There are many ways to do multi-worker training on GCP. In this article we’ll use AI Platform Training, as it’s the quickest way to launch a distributed training job and has additional features that make it very easy to include as part of your production pipeline. To use this managed service, you’ll need to add a bit of extra code to your program and set up a config file that is specific to AI Platform. However; you will not have to endure the pains of GPU driver installation or cluster management, which can be very challenging in a distributed scenario.

Multi-Worker Cluster Configuration

The tf.distribute module currently provides two strategies for multi-worker training. In TensorFlow 2.5, ParameterServerStrategy is experimental, and MultiWorkerMirroredStrategy is a stable API.

Like its single-worker counterpart, MirroredStrategy, MultiWorkerMirroredStrategy is a synchronous data parallelism strategy that you can use with only a few code changes.

However, unlike MirroredStrategy, for a multi-worker setup TensorFlow needs to know which machines are part of your cluster. This is generally specified with the environment variable TF_CONFIG.

os.environ["TF_CONFIG"] = json.dumps({
   "cluster": {
       "chief": ["host1:port"],
       "worker": ["host2:port", "host3:port"],
  "task": {"type": "worker", "index": 1}

In this simple TF_CONFIG example, the “cluster” key contains a dictionary with the internal IPs and ports of all the machines.
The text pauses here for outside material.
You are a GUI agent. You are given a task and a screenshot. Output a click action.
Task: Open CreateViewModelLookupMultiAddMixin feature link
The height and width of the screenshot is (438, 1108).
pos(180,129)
In MultiWorkerMirroredStrategy, all machines are designated as workers, which are the physical machines on which the replicated computation is executed. In addition to each machine being a worker, there needs to be one worker that takes on some extra work such as saving checkpoints and writing summary files to TensorBoard. This machine is known as the chief (or by its deprecated name master).

After you’ve added your machines to the cluster key, the next step is to set the “task”. This specifies the task type and task index of the current machine, which is an index into the cluster dictionary. The cluster key should be the same on each machine, but the task keys will be different.

Conveniently, when using AI Platform Training, the TF_CONFIG environment variable is set for you on each machine in your cluster so you don’t need to worry about this set up!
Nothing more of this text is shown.